How The DOL’s New Wage-Level Rule will Affect the Work Visa Program

How The DOL’s New Wage-Level Rule will Affect the Work Visa Program

Posted by: Park Evaluations

By: Rachel Horner

The Department of Labor has issued an interim final rule just days after a judge in California blocked both USCIS’ fee hike and the Trump Administration’s ban on entry for those with work visas.

The rule, titled “Strengthening Wage Protections for the Temporary and Permanent Employment of Certain Aliens in the United States,” will serve as an adjustment to the four-tier prevailing wage methodology used when applying for either an H-1B, H-1B1, or E-3 visa. In the Level 1 tier, the minimum salary paid to those on a work visa will shift from the 17th percentile of their occupation’s income to the 45th percentile. Following the same trend, Level 2 will be moved from the 34th to the 62nd percentile, Level 3 will be moved from the 50th percentile to the 78th percentile, and Level 4 will be moved from the 67th to the 95th percentile. For example, according to Foley and Lardner LLP, in Pittsburgh, PA, an electrical engineer’s Level 1 wage would have been $66,976 under the old rule. Under the new rule, the Level 1 wage would jump to the 45th percentile: $92,851.

According to the DOL, the rule will protect American workers from being replaced with cheaper foreign labor. One way in which it aims to do so is by redefining the way in which the prevailing wages for each level is calculated so that it more accurately reflects the salary of the occupations found within that level. For example, the criteria for the Level 1 prevailing wage was redefined. Originally, the prevailing wage was calculated based on a multitude of wage-related data following the same guidelines as the OES’ s annual survey wage. However, under the new rule, only entry-level workers with comparable education or experience to that of a foreign national, who is held to the standard that they acquire specialty knowledge, will be calculated, therefore making the prevailing wage more closely fit the definition of “specialty occupation.”

In the past, USCIS has routinely made the argument that the Level 1 wage is too low because it would be considered suitable for a regular, not specialty, occupation; a specialty occupation, USCIS believes, would command a salary higher, not lower, than its non-specialty counterparts. Therefore, the increase in percentiles would put extra pressure on employers to prove that a given occupation is so needed that they are willing to pay more to fill the role than they would for an ordinary job.

The most immediate potential impact of the rule could be a significant decrease in H-1B applications, due to the increased cost for each foreign national hired. Companies that had previously heavily relied on this visa to fill its needs would be faced with the process of downsizing its number of petitions, or else finding room in their budgets to accommodate these changes—and during a tough economy.

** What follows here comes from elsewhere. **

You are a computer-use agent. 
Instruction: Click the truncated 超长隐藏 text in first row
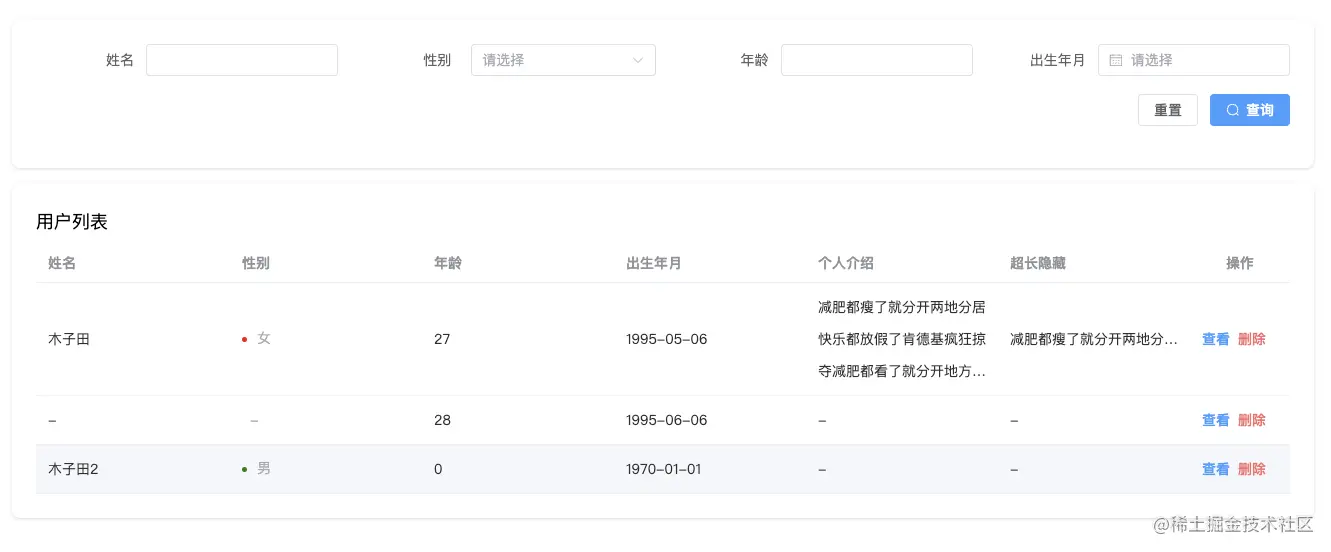[x=1093, y=339]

According to Nandini Nair, immigration partner at law firm Greenspoon Marder, “…In 2017, the program began being hit for using [Wage] Level 1 and most moved to Level 2, which was difficult enough. The difference between wage levels can be anywhere between $10,000 and $15,000. This would be extremely difficult for small to mid-size companies and startups to meet.”

The DOL, for its part, acknowledged that the rule will “likely result in higher personnel costs for some employers,” but asserted that “…the Department has determined that setting the wage levels in a manner that is consistent with the text of the INA and that advances the statute’s purpose of protecting U.S. workers outweighs such interests and justifies such increased cost.”

However, in spite of the DOL’s mission statement for the new rule, many are questioning its connection to the goal of ultimately employing more Americans. Several experts in the field have cited the low overall US unemployment rate in computer occupations (roughly 3.5%, up only .5% from the beginning of the year, pre-Pandemic, according to a report from Forbes) which, according to a report on USCIS’s website, accounts for about two-thirds of H1B visa holders.

Sarah Pierce, a policy analyst at the Migration Policy Institute, told CBS News, “There are many problems with the H-1B program, including that there are instances where H-1B workers are replacing U.S. workers. And that’s a problem that needs to be dealt with… But the Trump administration is dealing with it by punishing all H-1B workers, and especially those that are working in third-party worksites.”

As Pierce was alluding to, the wage regulation will not be the only proposed rule change to the H-1B program (you can read about the other changes here). The issue of increased emphasis on employers proving they exercise direct managerial supervision over their foreign workers, as opposed to merely holding the “right to control” their work, has raised additional concerns over the potential effects on the IT industries especially, for which third-party worksite deputation is often a reality of the job.

While the staying power of these changes could be impacted by the looming presidential election, the rule, now a hot topic among law firms and politicians, could easily be challenged in court regardless of the winner.